Bitterwallet - unlimited mobile data advertising complaintsThe days of phone companies screwing consumers may soon be over, at least as far as claims of 'unlimited' data go. It's only taken a few years, but the Advertising Standards Agency (ASA) has come around to the idea that service providers might be taking the piss when they say a service is unlimited, and then impose conditions to the contrary. Who'd have thought, eh? It's not like they received hundreds of complaints about the issue, is it? Oh.

The ASA told New Media Age will begin a comprehensive review of how data services are marketed. The ASA won't carry out the review itself as it can only rule on complaints rather than determine policy, so the British Code of Advertising Practice and Committee of Advertising Practice will be responsible.

“It’s important that we look at this on a broader policy level with service providers, other regulators and consumer groups, rather than relying on individual ASA rulings that focus on a particular service on one platform,”
said the ASA. “Therefore, the ASA has invited CAP and BCAP to review broadband speed and ‘unlimited’ use claims.”

“We’ve looked at a number of complaints about individual ads in the telecoms sector regarding access speeds and usage limits and found that applying a single policy to how telecoms providers advertise can pose significant challenges.”

Really? Significant challenges? Oddly, dictionaries have coped well with the definition of 'unlimited' since their inception, so quite why the ASA has struggled to rule conclusively on its meaning in the past is a mystery. New Media Age has an interesting quote from our friends at Vodafone, too:

“Since last December we’ve got rid of the ‘unlimited’ line from all our internet packages, whether it’s on a phone or with a dongle. It’s confusing for customers to get sold an unlimited package and then have to get used to a ‘fair usage’ policy.”

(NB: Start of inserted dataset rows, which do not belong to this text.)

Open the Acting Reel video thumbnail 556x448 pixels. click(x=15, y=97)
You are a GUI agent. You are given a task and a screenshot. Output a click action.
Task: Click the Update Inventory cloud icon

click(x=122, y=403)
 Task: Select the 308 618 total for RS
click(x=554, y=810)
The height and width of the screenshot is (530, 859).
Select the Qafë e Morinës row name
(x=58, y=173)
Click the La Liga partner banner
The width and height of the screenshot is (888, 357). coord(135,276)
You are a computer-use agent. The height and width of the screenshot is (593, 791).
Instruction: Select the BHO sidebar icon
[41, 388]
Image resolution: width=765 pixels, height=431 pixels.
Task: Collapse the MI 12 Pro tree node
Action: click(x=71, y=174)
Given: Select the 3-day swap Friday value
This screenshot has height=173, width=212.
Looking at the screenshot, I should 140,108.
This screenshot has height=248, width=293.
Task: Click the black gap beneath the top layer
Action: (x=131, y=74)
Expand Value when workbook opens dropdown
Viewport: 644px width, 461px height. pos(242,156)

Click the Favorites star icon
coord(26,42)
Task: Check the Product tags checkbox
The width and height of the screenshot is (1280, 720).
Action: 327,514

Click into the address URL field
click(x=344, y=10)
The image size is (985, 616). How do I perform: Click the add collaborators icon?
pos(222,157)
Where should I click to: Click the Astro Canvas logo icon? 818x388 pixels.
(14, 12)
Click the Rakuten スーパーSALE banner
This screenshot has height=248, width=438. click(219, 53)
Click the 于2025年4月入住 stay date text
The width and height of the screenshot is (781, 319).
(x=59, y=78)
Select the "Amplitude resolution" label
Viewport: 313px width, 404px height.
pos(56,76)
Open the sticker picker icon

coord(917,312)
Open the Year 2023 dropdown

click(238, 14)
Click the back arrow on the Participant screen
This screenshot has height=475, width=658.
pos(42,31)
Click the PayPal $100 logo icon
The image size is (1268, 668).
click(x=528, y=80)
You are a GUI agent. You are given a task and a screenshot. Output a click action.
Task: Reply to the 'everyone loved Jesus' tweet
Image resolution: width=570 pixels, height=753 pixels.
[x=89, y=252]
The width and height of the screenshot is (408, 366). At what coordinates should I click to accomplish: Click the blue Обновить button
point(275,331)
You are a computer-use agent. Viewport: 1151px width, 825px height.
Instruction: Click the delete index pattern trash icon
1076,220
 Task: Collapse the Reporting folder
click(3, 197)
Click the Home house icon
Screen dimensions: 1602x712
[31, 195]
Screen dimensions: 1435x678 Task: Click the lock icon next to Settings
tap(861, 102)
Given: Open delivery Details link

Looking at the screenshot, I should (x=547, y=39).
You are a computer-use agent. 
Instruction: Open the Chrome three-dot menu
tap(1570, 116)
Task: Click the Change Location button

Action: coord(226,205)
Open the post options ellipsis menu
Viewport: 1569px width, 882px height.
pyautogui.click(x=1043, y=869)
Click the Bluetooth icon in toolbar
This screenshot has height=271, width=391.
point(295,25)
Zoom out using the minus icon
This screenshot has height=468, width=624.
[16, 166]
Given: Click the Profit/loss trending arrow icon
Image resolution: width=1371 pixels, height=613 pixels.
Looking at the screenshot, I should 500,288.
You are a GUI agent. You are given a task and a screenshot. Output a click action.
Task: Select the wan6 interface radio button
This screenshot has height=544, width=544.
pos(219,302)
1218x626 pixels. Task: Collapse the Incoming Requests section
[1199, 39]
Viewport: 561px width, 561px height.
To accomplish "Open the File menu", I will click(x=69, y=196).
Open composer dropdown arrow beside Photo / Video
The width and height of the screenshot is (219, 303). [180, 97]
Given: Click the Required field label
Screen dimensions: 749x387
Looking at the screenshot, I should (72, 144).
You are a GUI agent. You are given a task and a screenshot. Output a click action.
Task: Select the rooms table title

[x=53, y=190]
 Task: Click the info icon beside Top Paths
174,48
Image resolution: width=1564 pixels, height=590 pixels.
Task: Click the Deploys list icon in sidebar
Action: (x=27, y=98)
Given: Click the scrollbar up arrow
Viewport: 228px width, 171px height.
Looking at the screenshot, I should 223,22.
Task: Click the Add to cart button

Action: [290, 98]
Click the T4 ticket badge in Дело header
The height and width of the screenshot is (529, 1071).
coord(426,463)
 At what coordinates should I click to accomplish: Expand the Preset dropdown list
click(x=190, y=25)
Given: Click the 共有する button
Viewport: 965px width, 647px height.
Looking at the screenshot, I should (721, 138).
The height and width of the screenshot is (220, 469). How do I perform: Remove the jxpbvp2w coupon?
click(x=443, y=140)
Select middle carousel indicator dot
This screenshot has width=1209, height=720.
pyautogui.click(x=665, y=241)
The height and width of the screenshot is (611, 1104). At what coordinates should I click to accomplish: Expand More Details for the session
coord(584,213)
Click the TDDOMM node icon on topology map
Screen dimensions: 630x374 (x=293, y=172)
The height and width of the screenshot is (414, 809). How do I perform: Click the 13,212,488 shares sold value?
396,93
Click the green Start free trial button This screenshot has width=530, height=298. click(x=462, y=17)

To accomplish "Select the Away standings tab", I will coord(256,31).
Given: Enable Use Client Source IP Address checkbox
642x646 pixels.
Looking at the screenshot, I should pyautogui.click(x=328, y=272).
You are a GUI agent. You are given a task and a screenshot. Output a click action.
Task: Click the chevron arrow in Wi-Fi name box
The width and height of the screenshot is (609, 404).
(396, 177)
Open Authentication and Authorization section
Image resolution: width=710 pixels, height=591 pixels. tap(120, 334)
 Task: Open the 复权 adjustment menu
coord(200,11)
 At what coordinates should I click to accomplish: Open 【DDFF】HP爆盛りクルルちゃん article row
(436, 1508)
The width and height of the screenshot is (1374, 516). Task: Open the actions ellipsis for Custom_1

See, not meaning to re-open a particularly fresh wound, but avid readers of Bitterwallet will be aware that those claims are a complete lie; just last month, Vodafone was still advertising mobile tariffs with 'unlimited' data, when it was nothing of the sort. It's also interesting to see them admit that marketing a capped data bundle as unlimited is 'confusing' - a back-handed admission from a network provider that they shouldn't have tried bullshitting their customers in the first place.


  • TH1882FC
    Got my PAC and confirmation I wouldn't have to pay early termination fee from vodafone this morning...just in time to blag an unlimited sim before they are extinct..
  • Issac M.
    ASA = limp dick As a self-regulatory body they cannot inflict financial punishment or place an absolute ban on a misleading ad No wonder they waited for the mobile operators to all but drop unlimited web tarrifs before announcing their comprehensive review. There's no fight left to be had, is there? Pussies.
  • Howard M.
    No no, no-no no no, no no no-no, no no extra minutes for speech impediment sufferers
  • Brad
    Is it me or all these so called 'regulatory bodys' basically al oad of wank, ASA FSA Samecunts.
  • Yue
    WTF is dis?
  • Peter F.
    Regulatory bodies are comprised of ex-industry directors who are still mates with all the current industry directors, so, how many jollies do you think it takes to get a regulatory body to ignore certain industry failings?
  • singhster
    Get the OFT on the case, they'll sort it out! Tossers.
  • TH1882FC
    Vodafone are also blocking streaming sites, and claiming its due to offcom, yet they are the only network that block tvcatchup etc. even if you have had the adult content bar lifted you cannot view them over 3g, so you can watch bukake but not tikkabilla
  • Klingelton
    @TH1882FC it's up to voda what they allow on their networks. If they don't allow the customer to choose, they customer will leave - if it affects them at all.
  • -]
    The customer can't leave if they are locked into a contract. It ISN'T up to voda what they allow - they either supply the internet or they don't.